Joni Hanebutt/Dreamstime/TNS

By Nelson Oliveira
New York Daily News

Doorbell security systems like Amazon’s Ring, which have long been considered an ally in the fight against crime, could actually sabotage police investigations and pose a safety risk to law enforcement personnel, the FBI warned in a leaked document.

The internet-connected cameras have been used to alert suspects when police show up on their premises to conduct searches, the agency wrote in a technical analysis bulletin issued in November 2019.

In one incident described in the document, a suspect remotely watched FBI personnel move through his property and alerted his neighbors about their presence there. The 2017 incident is an example of how such cameras can hinder an investigation and present a risk to officers’ “present and future safety,” the agency warned.

Online news website The Intercept recently spotted the bulletin among a trove of documents that were hacked from 251 police websites. The hacked data, known as BlueLeaks, “represents an unprecedented exposure of the internal operations of federal, state, and local law enforcement,” according to The Intercept.

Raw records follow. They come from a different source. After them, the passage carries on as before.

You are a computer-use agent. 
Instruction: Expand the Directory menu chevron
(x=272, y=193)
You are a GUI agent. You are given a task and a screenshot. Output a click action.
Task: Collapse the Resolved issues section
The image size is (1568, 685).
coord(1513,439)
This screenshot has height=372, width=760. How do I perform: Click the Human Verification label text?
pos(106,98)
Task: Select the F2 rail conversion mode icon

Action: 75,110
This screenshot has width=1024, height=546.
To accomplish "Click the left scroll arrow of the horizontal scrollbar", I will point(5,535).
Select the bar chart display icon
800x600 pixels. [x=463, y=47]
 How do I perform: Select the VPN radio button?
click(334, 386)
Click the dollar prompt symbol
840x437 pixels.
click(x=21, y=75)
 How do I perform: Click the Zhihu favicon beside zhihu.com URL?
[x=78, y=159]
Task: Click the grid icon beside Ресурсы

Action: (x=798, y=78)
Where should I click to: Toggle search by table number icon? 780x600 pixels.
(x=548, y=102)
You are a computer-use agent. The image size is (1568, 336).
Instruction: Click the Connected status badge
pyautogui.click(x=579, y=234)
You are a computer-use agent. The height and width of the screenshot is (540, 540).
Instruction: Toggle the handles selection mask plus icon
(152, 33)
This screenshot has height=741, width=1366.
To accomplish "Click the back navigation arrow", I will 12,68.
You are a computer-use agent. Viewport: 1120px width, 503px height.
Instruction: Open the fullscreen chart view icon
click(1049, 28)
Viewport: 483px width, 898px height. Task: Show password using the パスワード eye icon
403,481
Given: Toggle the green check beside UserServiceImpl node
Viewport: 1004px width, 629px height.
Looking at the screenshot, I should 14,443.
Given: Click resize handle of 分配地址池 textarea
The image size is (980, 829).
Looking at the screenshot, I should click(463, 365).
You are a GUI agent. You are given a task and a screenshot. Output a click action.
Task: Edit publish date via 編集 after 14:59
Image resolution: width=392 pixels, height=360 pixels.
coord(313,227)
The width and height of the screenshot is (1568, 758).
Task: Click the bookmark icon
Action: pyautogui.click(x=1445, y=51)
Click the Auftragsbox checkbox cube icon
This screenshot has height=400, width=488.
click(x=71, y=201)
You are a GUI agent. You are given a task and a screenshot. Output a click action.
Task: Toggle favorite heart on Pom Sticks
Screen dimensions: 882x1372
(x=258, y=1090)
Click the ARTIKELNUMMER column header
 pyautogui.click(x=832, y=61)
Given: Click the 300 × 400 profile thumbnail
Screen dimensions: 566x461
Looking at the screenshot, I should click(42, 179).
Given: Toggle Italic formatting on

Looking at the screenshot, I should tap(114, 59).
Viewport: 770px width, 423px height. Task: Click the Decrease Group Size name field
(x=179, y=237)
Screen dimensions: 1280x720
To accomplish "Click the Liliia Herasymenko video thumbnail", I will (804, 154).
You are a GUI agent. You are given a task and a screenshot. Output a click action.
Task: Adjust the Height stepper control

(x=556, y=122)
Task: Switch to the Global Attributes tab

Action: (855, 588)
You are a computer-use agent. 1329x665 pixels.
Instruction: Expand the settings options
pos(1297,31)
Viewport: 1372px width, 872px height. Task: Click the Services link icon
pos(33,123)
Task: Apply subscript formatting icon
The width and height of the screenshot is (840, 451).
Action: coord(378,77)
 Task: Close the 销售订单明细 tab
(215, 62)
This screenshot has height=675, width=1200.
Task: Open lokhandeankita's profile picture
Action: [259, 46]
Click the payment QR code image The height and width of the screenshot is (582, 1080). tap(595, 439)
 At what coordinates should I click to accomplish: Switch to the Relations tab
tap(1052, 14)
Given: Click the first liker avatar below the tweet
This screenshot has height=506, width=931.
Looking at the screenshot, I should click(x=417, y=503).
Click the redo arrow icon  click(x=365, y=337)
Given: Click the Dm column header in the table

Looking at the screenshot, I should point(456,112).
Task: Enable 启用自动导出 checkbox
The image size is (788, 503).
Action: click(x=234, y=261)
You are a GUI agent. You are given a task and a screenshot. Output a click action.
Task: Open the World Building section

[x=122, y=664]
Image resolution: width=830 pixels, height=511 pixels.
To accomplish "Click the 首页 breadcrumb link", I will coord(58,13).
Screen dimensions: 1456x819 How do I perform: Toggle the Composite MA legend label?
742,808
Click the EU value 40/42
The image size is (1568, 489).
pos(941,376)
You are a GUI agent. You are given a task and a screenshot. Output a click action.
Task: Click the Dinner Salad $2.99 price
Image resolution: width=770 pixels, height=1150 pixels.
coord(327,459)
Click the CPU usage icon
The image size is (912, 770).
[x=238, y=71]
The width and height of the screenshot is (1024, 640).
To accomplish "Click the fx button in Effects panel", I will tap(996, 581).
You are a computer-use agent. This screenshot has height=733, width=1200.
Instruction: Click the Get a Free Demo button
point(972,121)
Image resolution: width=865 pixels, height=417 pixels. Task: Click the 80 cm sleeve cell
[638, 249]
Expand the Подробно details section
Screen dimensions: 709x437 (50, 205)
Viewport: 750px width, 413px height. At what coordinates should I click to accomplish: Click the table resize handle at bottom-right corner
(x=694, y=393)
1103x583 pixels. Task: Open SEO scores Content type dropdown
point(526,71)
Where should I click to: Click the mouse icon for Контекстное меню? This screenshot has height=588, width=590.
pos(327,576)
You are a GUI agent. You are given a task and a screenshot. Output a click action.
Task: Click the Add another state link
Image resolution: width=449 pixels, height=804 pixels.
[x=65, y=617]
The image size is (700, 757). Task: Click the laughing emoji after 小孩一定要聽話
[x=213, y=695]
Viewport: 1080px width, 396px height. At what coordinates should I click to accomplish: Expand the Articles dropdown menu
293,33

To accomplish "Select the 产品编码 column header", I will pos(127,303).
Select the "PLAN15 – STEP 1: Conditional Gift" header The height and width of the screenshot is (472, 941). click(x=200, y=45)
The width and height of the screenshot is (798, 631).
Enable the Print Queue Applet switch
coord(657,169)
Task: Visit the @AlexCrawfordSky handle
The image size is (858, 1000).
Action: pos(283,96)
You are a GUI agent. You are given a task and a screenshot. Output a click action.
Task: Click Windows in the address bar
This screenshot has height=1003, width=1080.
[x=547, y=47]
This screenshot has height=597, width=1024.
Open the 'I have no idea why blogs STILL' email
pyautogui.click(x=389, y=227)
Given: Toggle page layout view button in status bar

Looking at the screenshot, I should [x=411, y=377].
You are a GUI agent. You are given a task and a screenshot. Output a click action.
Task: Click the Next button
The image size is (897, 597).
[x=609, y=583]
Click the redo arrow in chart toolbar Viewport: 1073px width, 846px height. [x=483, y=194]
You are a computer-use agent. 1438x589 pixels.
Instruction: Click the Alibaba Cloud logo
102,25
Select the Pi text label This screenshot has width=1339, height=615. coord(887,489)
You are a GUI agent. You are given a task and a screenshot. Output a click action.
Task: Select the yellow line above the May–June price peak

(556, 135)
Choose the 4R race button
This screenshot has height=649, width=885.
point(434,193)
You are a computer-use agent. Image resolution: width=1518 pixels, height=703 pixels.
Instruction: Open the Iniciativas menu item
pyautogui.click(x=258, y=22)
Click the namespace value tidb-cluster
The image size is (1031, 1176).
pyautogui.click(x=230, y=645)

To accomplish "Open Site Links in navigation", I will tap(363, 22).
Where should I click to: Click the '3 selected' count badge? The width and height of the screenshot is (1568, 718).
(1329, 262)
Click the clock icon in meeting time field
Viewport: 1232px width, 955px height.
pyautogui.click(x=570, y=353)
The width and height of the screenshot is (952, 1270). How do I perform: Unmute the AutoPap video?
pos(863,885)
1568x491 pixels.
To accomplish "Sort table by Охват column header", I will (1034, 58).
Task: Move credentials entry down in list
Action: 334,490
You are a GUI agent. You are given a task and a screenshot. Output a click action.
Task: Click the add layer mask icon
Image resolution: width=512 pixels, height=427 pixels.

Critics have long cautioned the public about doorbell cameras, noting that many homeowners often share footage with law enforcement agencies. The security systems have aided police in numerous investigations through the years.

But the 2019 bulletin suggests that those devices can have the opposite effect. The FBI warned that the doorbell’s sensors could help suspects by providing the exact location of officers during a standoff and “surreptitiously” record searches.

Another downside, the agency noted, is that some homeowners have posted images of possible crimes on social media before even calling 911.

“This allowed individuals to post and accuse others of crimes publicly before any formal inquiry,” the document states.